Why almost every RL agent does learned optimization

[-]Steven Byrnes3y40

My usual starting point is “maybe people will make a model-based RL AGI / brain-like AGI”. Then this post is sorta saying “maybe that AGI will become better at planning by reading about murphyjitsu and operations management etc.”, or “maybe that AGI will become better at learning by reading Cal Newport and installing Anki etc.”. Both of those things are true, but to me, they don’t seem safety-relevant at all.

Maybe what you’re thinking is: “Maybe Future Company X will program an RL architecture that doesn’t have any planning in the source code, and the people at Future Company X will think to themselves ‘Ah, planning is necessary for wiping out humanity, so I don’t have to worry about the fact that it’s misaligned!’, but then humanity gets wiped out anyway because planning can emerge organically even when it’s not in the source code”. If that’s what you’re thinking, then, well, I am happy to join you in spreading the generic message that people shouldn’t make unjustified claims about the (lack of) competence of their ML models. But I happen to have a hunch that the Future Company X people are probably right, and more specifically, that future AGIs will be model-based RL algorithms with a human-written affordance for planning, and that algorithms without such an affordance won’t be able to do treacherous turns and other such things that make them very dangerous to humanity, notwithstanding the nonzero amount of “planning” that arises organically in the trained model as discussed in OP. But I can’t prove that my hunch is correct, and indeed, I acknowledge that in principle it’s quite possible for e.g. model-free RL to make powerful treacherous-turn-capable models, cf. evolution inventing humans. More discussion here.
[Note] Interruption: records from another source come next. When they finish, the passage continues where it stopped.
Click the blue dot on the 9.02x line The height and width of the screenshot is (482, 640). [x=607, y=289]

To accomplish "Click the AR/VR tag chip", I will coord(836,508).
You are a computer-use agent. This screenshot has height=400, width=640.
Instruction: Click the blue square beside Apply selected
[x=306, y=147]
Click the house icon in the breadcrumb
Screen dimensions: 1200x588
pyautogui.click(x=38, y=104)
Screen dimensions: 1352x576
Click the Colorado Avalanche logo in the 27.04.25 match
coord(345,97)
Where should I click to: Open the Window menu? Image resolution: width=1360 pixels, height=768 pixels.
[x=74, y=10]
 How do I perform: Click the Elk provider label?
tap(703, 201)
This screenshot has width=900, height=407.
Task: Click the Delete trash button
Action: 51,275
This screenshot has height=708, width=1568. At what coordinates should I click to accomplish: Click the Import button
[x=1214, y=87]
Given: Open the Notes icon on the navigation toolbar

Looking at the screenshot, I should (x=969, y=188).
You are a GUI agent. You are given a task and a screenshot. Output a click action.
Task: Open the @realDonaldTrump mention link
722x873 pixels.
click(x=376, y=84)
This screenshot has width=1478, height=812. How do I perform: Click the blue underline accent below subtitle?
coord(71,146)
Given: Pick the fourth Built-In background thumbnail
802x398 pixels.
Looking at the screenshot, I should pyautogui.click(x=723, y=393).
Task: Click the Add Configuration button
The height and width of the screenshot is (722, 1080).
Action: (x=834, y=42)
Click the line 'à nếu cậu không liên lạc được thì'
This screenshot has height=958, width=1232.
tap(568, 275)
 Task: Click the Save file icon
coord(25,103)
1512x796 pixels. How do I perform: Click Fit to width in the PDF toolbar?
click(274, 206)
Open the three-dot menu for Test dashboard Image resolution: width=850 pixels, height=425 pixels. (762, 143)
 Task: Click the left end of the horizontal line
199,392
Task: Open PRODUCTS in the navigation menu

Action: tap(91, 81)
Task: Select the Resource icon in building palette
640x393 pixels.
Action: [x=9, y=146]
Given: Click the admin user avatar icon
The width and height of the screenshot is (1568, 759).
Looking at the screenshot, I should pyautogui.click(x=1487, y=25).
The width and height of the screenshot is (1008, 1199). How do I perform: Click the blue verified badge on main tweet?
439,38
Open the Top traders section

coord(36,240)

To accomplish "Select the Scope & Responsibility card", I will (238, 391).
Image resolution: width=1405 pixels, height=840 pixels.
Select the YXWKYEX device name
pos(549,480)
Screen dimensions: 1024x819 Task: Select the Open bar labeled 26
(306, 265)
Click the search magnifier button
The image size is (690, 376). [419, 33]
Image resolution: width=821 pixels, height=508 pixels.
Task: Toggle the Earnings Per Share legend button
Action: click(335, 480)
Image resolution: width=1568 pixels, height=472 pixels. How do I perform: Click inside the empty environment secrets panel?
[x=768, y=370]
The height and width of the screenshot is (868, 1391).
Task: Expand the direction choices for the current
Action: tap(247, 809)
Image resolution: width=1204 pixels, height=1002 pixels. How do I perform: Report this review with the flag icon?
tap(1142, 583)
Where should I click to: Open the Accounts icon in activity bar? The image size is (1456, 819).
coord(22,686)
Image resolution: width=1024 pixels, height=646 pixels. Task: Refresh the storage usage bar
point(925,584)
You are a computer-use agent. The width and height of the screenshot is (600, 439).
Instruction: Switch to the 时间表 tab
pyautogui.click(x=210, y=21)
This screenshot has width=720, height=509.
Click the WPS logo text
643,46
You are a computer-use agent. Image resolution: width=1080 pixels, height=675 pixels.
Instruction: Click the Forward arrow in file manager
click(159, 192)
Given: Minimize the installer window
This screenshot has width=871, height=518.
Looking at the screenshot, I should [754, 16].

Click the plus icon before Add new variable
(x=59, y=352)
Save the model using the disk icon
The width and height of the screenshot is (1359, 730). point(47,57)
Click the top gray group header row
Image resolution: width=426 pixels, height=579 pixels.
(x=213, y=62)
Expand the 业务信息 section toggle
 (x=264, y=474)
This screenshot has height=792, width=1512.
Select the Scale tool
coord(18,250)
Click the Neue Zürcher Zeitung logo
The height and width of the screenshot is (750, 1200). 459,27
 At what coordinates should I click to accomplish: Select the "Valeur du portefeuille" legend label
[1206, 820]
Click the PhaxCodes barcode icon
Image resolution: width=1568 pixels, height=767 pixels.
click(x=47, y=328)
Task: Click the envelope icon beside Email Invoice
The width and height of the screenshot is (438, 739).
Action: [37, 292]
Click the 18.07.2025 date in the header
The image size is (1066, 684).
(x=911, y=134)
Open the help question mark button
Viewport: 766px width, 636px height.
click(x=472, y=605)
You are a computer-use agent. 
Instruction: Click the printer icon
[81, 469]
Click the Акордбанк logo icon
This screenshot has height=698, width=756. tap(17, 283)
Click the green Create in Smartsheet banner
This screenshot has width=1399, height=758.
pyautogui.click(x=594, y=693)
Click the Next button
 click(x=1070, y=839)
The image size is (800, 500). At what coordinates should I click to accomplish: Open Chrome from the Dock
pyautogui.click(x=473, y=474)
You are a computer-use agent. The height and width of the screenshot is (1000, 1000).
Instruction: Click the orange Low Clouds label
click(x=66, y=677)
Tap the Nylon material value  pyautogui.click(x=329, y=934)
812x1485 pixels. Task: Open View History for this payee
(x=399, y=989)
Maybe what you’re thinking is: “Maybe the learned planning algorithm will have some weird and dangerous goal”. My hunch is: (1) if the original RL agent lacks an affordance for planning in the human-written source code, then it won’t work very well, and in particular, it won’t be up to the task of building a sophisticated dangerous planner with a misaligned goal; (2) if the original RL agent has an affordance for planning in the human-written source code, then it could make a dangerous misaligned planner, but it would be a “mistake” analogous to how future humans might unintentionally make misaligned AGIs, and this problem might be solvable by making the AI read about the alignment problem and murphyjitsu and red-teaming etc., and cranking up its risk-aversion etc.

Sorry if I’m misunderstanding. RL² stuff has never made much sense to me.

[-]Lee Sharkey3y21

My usual starting point is “maybe people will make a model-based RL AGI / brain-like AGI”. Then this post is sorta saying “maybe that AGI will become better at planning by reading about murphyjitsu and operations management etc.”, or “maybe that AGI will become better at learning by reading Cal Newport and installing Anki etc.”. Both of those things are true, but to me, they don’t seem safety-relevant at all.

Hm, I don't think this quite captures what I view the post as saying.

Maybe what you’re thinking is: “Maybe Future Company X will program an RL architecture that doesn’t have any planning in the source code, and the people at Future Company X will think to themselves ‘Ah, planning is necessary for wiping out humanity, so I don’t have to worry about the fact that it’s misaligned!’, but then humanity gets wiped out anyway because planning can emerge organically even when it’s not in the source code”. If that’s what you’re thinking, then, well, I am happy to join you in spreading the generic message that people shouldn’t make unjustified claims about the (lack of) competence of their ML models.

As far as there is a safety-related claim in the post, this captures it much better than the previous quote.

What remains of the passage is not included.